Pourtant, l’article 58 du code de la famille de la DRC stipule que « les noms doivent être puisés dans le patrimoine culturel congolais ». A l’article 64 du même code il est écrit qu’« il n’est pas permis de changer son nom en tout ou en partie ou en modifier l’orthographe ni l’ordre des éléments tel qu’il a été déclaré à l’état civil. Le changement ou la modification peut toutefois être autorisé par le tribunal de paix pour juste motif et en conformité avec les dispositions de l’article 58 ».
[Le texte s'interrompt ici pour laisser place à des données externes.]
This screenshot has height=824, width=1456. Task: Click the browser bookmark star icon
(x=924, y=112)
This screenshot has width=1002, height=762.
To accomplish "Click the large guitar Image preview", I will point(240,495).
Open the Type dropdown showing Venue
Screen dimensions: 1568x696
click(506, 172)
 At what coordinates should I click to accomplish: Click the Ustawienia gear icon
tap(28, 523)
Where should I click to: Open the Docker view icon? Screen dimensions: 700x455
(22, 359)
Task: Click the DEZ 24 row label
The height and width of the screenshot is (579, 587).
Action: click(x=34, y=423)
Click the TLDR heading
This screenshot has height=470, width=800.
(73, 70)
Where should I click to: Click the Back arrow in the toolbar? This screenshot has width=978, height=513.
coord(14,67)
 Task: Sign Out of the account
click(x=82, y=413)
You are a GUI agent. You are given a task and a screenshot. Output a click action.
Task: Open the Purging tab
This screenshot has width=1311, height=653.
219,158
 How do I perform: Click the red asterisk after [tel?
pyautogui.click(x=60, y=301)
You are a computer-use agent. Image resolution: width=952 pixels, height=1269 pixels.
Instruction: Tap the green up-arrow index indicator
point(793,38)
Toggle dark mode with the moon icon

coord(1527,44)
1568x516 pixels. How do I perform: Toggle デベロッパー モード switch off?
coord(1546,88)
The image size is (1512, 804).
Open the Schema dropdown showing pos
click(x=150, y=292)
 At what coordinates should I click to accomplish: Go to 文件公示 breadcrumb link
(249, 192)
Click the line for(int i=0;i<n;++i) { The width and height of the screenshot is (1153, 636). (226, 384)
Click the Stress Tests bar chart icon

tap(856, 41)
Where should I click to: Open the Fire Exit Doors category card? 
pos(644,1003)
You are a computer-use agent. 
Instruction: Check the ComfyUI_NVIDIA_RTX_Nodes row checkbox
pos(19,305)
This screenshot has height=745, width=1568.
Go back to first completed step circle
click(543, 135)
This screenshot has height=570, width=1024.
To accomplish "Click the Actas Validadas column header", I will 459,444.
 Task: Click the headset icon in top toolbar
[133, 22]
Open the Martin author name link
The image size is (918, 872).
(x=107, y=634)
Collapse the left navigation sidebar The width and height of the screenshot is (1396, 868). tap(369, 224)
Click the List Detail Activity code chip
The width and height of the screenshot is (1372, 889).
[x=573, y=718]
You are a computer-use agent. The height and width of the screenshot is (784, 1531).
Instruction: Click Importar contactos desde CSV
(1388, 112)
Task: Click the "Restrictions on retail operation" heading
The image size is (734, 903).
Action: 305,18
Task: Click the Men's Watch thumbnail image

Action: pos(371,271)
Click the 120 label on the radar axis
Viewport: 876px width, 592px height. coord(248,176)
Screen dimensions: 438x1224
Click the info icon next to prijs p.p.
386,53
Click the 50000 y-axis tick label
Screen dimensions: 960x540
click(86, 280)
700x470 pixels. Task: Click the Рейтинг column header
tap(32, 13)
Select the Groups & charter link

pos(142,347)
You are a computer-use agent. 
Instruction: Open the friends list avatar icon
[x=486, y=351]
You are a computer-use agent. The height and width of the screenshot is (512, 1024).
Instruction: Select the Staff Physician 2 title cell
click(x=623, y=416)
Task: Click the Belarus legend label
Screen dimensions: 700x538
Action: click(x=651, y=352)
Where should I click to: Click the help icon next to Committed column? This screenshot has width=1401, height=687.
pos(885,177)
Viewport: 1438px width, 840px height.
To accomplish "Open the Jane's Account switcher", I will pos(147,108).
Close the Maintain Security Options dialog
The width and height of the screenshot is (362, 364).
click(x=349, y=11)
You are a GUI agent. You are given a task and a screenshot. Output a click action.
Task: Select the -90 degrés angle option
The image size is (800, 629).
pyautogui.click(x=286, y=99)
Pour le président de l’ASSTA (Association des sages solidaires du troisième âge) c’est par ignorance que certaines personnes se permettent de changer les noms proposés par leurs parents. Il précise:

Selon la coutume locale, le nom doit être respecté car il est une force

Un agent de la Bibliothèque nationale au Nord-Kivu soutient pour sa part:

Être fier de son nom est en réalité un respect pour sa famille et sa culture.

Le nom, c’est la personne

Dans plusieurs communautés, le prénom peut avoir des valeurs, des symboliques différentes en fonction des cultures et des époques. Il peut être inventé, et être issu de certaines cérémonies. Il peut être caché, secret ou influencé par la géopolitique. Il tient ainsi compte de l’importance de la phonétique, de la filiation, de la numérotation, des origines, des caractéristiques physiques et même des échanges économiques.

Silvie Ngeleka, qui aujourd'hui veut que ses enfants portent des noms liés à sa culture regrette:

Le comble est qu'actuellement on recherche plus un prénom à la mode ou qui sonne bien au détriment de sa signification voire parfois de son orthographe. Et pour la plupart de cas, il faut voir l'énergie que fournissent des grands-pères et des grands-mères pour prononcer des prénoms de leurs petits. Ils vont jusqu'à trouver leur propre phonétique pour les appeler .

Clairement dans les cultures de la RDC , le choix du prénom a une grande importance car a il a une relation directe à destinée de la personne.